The decade ended with the shock of Jardine's name being used in an ugly, misogynistic monologue ad-libbed by Matt Damon in the 1998 hit film Saving Private Ryan. The story Damon's character tells about his brothers in the barn with "Alice Jardine" was not part of the original script; Damon improvised the entire monologue while filming. Critics have interpreted director Stephen Spielberg's inclusion of the improvised content in the blockbuster's final cut as a cinematic mechanism "humanizing" Damon's character, Ryan––"just an ordinary kid who was trying to survive a terrible war." This film trope serves as an example of the real-world phenomenon that British feminist writer Laura Bates has named "everyday sexism". The choice of Alice Jardine's name in the scene is an unlikely coincidence, with Damon having plausible familiarity with Harvard's Humanities faculty, as an English major in Harvard's class of '92 before he dropped out to pursue acting; his mother, Nancy Carlsson-Paige, was also a respected professor of early childhood education at Lesley University less than a mile away.

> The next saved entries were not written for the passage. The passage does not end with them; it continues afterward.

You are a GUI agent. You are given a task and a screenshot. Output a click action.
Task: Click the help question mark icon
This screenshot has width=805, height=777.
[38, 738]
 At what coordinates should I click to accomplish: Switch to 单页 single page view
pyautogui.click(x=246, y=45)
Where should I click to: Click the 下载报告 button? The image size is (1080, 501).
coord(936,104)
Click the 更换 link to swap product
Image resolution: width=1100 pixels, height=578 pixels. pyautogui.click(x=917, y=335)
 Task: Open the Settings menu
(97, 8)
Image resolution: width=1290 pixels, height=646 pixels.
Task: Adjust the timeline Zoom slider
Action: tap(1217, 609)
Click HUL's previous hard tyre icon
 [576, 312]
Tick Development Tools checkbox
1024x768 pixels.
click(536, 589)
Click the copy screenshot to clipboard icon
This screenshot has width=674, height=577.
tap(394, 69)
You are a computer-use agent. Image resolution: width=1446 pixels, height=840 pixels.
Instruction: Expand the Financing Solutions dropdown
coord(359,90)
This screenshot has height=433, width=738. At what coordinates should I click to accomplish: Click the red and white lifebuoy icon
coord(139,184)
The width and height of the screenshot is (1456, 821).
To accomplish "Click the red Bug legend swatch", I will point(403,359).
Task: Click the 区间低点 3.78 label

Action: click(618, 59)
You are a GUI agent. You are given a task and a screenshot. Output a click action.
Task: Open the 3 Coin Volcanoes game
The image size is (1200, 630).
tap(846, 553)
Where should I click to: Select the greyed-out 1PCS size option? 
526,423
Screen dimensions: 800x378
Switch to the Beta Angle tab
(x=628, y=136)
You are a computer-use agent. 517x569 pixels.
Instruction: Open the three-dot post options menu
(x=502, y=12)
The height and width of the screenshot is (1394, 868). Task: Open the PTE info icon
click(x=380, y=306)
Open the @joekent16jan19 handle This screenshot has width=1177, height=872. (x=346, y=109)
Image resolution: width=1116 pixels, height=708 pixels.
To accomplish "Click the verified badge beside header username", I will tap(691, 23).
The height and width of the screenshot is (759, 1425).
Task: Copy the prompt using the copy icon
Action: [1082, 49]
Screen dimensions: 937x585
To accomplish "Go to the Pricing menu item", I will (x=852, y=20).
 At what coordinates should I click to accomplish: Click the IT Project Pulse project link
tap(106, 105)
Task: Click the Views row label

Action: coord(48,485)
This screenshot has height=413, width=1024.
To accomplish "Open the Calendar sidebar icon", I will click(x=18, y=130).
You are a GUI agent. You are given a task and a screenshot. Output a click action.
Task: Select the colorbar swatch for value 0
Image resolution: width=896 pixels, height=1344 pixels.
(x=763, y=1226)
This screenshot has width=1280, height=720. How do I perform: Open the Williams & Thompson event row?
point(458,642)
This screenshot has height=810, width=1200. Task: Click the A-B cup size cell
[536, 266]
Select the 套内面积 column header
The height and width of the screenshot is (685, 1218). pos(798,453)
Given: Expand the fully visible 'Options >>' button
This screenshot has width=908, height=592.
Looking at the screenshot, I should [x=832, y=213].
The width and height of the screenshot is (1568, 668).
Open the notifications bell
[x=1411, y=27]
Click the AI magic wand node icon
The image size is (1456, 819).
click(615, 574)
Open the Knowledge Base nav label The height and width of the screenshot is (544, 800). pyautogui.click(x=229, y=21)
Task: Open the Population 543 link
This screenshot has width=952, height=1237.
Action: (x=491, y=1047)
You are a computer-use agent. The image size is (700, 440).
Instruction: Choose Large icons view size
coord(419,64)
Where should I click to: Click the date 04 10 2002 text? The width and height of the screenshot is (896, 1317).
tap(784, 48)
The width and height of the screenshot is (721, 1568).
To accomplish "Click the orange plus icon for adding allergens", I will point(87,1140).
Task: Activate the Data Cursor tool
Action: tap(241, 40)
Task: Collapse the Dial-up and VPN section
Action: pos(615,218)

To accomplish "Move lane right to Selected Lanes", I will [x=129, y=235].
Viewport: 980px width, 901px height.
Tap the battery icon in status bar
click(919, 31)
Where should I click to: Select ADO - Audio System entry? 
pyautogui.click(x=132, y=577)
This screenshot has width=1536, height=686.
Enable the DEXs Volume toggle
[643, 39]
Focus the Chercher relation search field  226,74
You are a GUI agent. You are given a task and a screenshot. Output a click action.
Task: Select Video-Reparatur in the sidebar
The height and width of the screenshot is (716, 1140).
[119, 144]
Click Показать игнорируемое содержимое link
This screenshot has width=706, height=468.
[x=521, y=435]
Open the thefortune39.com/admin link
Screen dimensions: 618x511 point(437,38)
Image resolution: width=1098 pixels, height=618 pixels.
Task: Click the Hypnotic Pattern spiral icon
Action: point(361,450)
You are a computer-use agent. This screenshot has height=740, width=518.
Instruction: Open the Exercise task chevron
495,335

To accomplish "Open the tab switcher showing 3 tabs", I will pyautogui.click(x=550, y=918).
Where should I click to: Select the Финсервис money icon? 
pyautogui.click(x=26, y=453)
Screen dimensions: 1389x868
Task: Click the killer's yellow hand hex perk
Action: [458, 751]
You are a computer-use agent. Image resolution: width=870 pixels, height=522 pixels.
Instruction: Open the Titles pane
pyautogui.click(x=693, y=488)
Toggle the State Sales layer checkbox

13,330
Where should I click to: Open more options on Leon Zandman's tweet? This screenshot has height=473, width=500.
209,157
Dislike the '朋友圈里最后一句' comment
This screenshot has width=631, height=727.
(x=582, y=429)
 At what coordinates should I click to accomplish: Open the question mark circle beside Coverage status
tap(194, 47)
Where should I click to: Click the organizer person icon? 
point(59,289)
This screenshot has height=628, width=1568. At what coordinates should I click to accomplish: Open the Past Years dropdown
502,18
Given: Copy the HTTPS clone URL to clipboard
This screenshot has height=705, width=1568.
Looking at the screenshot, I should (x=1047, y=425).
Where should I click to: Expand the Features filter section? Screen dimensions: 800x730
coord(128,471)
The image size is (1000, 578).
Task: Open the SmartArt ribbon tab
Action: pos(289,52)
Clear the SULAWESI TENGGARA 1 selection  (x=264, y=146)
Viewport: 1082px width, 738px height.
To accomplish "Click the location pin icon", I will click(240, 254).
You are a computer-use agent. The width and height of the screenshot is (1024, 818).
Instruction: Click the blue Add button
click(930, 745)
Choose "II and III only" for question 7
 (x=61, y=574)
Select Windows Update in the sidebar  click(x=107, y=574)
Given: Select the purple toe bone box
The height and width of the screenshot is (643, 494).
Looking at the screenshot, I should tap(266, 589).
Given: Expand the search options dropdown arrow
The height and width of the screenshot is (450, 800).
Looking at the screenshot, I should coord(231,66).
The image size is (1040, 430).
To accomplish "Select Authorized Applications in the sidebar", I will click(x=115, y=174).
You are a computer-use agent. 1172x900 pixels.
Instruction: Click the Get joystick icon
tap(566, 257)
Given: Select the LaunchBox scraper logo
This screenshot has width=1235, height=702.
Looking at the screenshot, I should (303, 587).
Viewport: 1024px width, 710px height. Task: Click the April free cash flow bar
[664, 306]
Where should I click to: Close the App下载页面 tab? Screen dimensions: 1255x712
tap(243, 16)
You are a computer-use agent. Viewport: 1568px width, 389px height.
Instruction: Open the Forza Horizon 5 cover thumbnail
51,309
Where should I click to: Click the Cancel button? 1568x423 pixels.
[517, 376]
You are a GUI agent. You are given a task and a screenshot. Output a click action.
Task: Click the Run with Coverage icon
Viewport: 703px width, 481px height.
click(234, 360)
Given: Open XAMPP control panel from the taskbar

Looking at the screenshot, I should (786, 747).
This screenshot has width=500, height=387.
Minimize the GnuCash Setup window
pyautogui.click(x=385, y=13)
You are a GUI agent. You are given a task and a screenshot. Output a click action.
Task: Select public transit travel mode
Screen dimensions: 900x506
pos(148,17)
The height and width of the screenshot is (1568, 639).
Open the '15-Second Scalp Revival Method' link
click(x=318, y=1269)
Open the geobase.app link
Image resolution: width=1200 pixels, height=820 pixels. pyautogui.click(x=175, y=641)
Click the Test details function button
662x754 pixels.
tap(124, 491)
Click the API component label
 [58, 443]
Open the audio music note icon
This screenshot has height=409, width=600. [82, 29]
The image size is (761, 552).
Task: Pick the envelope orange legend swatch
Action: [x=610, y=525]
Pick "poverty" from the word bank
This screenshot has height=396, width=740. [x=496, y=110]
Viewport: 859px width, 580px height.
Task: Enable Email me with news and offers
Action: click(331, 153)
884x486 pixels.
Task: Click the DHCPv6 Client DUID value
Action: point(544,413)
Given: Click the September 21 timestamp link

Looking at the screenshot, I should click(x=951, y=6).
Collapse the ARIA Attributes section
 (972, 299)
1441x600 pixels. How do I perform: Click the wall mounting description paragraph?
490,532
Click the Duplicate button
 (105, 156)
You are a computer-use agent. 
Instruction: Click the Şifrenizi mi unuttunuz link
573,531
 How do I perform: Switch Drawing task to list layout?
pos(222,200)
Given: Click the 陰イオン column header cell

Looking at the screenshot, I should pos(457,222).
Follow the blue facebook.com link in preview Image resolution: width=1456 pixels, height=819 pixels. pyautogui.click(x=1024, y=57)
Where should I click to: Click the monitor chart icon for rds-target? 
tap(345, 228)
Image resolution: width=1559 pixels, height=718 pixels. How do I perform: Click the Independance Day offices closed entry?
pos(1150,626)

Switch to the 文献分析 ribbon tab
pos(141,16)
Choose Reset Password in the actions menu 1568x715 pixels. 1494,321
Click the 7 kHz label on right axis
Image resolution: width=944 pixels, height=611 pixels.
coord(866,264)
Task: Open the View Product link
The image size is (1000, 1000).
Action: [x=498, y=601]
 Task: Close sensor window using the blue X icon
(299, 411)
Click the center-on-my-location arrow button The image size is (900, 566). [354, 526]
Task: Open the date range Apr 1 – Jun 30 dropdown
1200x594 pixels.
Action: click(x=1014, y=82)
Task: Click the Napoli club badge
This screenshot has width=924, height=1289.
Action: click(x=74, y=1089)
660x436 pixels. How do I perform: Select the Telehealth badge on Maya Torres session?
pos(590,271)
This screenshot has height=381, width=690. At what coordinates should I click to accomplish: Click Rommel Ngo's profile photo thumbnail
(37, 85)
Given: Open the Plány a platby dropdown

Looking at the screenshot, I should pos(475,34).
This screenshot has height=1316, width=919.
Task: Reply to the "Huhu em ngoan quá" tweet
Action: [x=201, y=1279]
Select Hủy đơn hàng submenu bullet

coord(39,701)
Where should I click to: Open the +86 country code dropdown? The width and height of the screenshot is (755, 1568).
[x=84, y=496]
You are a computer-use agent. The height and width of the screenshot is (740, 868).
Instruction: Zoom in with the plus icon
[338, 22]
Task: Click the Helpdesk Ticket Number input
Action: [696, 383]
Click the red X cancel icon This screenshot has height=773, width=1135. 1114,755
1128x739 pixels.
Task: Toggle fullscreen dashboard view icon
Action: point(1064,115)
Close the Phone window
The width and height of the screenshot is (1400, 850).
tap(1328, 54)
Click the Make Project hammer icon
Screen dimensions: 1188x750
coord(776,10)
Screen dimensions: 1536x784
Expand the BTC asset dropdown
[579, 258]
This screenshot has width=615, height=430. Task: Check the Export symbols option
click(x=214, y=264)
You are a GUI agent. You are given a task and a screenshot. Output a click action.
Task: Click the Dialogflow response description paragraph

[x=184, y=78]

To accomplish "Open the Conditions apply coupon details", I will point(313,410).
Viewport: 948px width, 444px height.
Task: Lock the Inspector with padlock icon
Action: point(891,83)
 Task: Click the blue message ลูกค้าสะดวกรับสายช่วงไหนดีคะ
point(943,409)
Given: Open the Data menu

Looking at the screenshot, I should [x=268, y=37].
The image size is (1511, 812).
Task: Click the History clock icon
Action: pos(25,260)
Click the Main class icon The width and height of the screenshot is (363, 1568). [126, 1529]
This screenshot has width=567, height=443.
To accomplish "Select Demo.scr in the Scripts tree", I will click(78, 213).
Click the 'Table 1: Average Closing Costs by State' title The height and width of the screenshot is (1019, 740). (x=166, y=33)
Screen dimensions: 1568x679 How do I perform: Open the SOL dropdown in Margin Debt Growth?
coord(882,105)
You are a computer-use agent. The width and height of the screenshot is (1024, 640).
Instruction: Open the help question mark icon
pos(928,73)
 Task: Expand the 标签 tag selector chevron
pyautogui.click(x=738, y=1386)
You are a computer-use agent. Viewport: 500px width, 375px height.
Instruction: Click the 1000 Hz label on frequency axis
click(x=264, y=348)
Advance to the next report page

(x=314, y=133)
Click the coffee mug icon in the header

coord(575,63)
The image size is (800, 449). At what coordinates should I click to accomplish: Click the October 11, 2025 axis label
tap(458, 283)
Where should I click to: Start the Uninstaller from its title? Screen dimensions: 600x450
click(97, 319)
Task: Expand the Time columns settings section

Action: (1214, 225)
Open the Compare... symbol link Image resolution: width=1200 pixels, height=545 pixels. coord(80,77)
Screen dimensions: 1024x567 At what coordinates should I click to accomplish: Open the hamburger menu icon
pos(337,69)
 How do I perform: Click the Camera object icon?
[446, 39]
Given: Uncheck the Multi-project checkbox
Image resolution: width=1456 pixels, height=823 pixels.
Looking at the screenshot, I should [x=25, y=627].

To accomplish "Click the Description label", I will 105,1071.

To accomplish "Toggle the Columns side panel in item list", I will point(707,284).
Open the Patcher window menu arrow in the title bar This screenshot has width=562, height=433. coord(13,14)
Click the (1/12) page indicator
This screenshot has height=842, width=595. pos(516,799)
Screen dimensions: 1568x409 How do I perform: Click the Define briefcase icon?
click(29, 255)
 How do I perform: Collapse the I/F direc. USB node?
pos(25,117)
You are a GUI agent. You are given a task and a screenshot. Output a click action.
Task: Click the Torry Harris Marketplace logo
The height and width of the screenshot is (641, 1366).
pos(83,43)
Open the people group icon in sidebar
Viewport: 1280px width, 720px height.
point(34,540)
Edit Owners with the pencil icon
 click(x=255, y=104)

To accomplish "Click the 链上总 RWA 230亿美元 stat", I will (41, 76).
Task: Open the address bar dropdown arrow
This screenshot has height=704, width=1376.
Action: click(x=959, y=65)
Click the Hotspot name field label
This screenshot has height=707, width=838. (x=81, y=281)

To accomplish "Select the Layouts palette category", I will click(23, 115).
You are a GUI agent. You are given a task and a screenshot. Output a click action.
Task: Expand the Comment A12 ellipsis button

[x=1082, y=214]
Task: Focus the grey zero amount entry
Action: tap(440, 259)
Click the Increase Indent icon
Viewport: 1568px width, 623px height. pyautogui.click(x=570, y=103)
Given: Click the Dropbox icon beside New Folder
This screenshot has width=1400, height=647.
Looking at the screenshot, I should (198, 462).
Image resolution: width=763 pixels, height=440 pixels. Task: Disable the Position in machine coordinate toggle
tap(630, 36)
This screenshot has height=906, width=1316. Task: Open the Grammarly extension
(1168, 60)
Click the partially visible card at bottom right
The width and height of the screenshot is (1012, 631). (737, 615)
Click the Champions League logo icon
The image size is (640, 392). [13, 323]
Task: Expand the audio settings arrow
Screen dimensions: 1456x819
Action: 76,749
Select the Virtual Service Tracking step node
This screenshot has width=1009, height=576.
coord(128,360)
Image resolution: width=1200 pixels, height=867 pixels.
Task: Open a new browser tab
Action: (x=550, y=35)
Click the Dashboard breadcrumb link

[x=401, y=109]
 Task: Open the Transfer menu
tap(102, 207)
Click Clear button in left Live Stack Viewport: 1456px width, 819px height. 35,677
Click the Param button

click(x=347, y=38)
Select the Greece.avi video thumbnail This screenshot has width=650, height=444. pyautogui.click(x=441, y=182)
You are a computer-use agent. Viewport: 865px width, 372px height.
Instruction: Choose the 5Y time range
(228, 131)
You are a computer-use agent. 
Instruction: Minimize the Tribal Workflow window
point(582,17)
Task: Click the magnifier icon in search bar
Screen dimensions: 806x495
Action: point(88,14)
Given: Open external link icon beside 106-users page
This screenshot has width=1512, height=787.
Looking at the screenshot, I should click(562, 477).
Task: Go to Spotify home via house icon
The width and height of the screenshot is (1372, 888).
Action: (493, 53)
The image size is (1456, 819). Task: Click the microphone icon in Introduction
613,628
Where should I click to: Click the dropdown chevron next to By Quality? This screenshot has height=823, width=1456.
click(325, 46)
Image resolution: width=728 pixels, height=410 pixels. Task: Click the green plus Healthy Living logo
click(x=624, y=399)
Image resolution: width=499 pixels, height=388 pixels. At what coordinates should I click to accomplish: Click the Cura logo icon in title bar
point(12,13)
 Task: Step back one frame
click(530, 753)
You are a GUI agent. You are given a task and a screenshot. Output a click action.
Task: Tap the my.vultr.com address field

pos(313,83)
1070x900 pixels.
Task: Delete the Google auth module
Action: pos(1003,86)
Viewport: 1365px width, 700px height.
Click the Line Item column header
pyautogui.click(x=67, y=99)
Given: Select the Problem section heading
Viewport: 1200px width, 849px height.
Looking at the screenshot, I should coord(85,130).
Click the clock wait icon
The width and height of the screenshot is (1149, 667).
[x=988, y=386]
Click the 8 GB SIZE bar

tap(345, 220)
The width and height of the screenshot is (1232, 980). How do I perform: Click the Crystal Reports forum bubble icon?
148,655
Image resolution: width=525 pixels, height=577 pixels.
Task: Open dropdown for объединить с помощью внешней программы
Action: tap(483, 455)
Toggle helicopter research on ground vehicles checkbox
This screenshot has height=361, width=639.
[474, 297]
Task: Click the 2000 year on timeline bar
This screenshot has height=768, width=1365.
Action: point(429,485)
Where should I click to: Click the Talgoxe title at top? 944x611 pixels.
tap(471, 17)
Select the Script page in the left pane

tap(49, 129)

Rachel Trubowitz, an English professor at the University of New Hampshire also known for her work on women writers, likewise saw her name employed in the film just prior to the "Alice Jardine" vignette, during another soldier's similarly casual misogynistic recollection. For a blockbuster that will circulate into infinity in a multitude of languages, and which, as scholars have argued, "presumes to provide its own context," this "penchant for mentioning scholars" by even a progressive actor like Damon was a particularly upsetting attack.

=== 2000s and beyond ===
The last twenty-plus years of Jardine's career at Harvard have been dedicated to building WGS at Harvard. Prior approval of a "Women's Studies" concentration had not translated to automatic and immediate institutional support, and yet Jardine solidified a thriving program with a team of faculty able to address a more internationally diverse set of issues. Despite receiving little administrative support during these earliest years, over time, she helped increase undergraduate concentrators and built a PhD program. Her published articles during the early 2000s tend to focus on the loss of several important feminist intellectual friends, e.g. philosopher Teresa Brennan (in "A Surplus of Living Attention"); Carolyn Heilbrun (in "The Invisible Woman in the Academy"); and Monique Wittig (in "Thinking Wittig's Difference"), culminating in her review of Anglo-American Feminism ("What Feminism?") The 2010s were dominated by her articles and public appearances focused on the work of Julia Kristeva, culminating in her prize-winning biography At the Risk of Thinking: An Intellectual Biography of Julia Kristeva (2020), due to appear in French translation from Editions Fayard, Paris.

Jardine retired from teaching in 2024. She continues to write, with her current project being a memoir of her twenties spent in Paris, Picaresque Paris: Bringing Theory Back to Life. She is devoting her activist energy towards efforts to mitigate climate change through organizations such as Third Act.